─── Input material
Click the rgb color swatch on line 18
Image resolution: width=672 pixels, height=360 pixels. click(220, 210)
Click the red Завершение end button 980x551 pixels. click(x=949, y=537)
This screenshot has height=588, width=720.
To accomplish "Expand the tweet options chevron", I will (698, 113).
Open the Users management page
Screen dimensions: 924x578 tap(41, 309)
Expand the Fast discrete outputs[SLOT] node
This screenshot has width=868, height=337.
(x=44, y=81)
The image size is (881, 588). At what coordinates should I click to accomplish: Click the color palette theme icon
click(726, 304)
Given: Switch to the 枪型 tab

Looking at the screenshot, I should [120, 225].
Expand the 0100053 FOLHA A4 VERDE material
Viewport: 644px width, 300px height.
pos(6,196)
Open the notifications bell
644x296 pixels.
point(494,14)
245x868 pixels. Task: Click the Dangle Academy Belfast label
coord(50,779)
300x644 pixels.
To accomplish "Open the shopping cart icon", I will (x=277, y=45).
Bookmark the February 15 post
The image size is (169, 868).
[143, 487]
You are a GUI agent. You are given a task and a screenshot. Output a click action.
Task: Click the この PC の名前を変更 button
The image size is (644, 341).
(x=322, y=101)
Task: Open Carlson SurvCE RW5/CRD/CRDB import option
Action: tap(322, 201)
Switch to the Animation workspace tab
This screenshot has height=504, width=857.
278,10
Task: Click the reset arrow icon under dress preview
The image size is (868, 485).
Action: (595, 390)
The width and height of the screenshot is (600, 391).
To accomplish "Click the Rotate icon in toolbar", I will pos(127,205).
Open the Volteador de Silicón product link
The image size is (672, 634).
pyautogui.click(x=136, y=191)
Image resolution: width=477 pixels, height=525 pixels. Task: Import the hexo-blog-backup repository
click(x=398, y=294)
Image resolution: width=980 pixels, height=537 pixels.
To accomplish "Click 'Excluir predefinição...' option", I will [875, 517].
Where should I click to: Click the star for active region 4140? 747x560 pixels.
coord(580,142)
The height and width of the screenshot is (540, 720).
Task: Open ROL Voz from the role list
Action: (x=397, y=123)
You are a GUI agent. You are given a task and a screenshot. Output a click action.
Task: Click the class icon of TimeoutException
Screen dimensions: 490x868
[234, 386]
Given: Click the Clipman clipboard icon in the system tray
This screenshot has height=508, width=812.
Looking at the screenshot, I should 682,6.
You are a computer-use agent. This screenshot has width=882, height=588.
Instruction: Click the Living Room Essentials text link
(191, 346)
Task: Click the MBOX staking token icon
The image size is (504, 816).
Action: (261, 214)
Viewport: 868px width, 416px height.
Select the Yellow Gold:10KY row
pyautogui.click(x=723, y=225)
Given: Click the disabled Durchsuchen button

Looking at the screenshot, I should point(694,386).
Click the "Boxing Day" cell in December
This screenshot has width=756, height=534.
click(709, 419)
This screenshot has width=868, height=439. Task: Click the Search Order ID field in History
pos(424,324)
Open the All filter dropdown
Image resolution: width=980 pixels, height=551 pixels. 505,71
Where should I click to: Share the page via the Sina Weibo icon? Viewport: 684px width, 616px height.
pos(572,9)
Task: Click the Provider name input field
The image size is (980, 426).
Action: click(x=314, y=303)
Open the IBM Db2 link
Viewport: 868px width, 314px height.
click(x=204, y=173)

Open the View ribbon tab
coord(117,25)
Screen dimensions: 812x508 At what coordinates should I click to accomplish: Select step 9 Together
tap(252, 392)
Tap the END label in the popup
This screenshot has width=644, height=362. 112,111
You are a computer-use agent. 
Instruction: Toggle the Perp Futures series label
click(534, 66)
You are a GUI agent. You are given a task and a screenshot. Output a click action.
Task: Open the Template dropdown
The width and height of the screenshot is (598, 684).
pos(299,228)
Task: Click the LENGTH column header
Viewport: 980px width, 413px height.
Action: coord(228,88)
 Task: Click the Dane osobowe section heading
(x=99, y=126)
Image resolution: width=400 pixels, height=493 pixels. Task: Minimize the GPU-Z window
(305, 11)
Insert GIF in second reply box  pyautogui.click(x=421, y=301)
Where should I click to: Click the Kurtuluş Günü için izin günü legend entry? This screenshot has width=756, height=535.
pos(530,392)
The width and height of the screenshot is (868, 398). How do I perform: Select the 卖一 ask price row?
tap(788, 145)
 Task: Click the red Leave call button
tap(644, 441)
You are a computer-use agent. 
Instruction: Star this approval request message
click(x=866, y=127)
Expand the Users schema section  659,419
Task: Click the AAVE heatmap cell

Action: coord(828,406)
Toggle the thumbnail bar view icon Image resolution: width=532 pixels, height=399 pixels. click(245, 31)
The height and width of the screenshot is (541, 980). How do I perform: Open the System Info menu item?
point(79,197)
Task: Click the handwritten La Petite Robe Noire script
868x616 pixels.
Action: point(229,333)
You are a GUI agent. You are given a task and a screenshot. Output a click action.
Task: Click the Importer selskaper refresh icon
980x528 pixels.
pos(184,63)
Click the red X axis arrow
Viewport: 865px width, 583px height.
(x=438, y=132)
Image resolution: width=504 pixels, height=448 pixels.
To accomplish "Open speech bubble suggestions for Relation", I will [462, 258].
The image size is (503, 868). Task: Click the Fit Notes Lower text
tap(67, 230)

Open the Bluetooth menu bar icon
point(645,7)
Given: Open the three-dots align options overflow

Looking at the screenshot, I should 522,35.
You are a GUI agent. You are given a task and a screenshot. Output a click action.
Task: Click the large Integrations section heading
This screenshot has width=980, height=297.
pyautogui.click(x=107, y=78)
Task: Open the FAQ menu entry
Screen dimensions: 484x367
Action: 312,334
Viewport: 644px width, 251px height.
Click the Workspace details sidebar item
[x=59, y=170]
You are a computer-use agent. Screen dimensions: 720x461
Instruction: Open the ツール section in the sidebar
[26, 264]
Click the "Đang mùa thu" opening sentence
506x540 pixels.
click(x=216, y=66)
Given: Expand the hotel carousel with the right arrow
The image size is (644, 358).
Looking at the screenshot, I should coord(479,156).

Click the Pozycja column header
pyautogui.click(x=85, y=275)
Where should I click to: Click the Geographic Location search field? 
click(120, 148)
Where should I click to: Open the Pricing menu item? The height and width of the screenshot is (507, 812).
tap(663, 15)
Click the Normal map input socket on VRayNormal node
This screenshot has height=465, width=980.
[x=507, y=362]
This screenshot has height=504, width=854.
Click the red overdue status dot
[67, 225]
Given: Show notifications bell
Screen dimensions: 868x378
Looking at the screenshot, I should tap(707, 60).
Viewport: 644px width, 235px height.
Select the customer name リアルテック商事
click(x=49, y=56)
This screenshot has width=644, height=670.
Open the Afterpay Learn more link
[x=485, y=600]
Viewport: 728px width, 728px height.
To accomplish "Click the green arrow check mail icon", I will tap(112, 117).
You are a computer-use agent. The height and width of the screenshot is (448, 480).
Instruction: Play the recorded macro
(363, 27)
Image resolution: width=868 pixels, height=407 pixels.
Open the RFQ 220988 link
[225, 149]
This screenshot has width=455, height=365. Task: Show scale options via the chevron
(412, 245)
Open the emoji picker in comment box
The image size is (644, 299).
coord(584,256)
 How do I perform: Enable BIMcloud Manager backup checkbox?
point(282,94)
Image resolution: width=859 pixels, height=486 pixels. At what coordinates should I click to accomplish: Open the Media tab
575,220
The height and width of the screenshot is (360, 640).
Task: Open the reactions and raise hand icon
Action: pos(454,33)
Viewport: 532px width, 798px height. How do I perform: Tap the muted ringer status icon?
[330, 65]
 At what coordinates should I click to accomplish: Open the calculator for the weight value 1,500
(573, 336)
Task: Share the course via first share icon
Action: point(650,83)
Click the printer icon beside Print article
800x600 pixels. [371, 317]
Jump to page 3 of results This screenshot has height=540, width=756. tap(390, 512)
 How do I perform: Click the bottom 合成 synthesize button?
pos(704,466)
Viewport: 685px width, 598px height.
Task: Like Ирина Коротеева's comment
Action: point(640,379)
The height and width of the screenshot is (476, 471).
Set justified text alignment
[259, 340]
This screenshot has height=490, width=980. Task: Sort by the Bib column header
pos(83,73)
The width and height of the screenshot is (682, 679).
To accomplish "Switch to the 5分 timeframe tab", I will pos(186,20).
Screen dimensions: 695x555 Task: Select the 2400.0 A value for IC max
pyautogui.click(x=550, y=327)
──────
--- Assignment ---
Would you print, exactly as written, every line above from the one holding "Bookmark the February 15 post" through the one holding "The width and height of the screenshot is (600, 391).", with both included and no other lines?

--- Task result ---
Bookmark the February 15 post
The image size is (169, 868).
[143, 487]
You are a GUI agent. You are given a task and a screenshot. Output a click action.
Task: Click the この PC の名前を変更 button
The image size is (644, 341).
(x=322, y=101)
Task: Open Carlson SurvCE RW5/CRD/CRDB import option
Action: tap(322, 201)
Switch to the Animation workspace tab
This screenshot has height=504, width=857.
278,10
Task: Click the reset arrow icon under dress preview
The image size is (868, 485).
Action: (595, 390)
The width and height of the screenshot is (600, 391).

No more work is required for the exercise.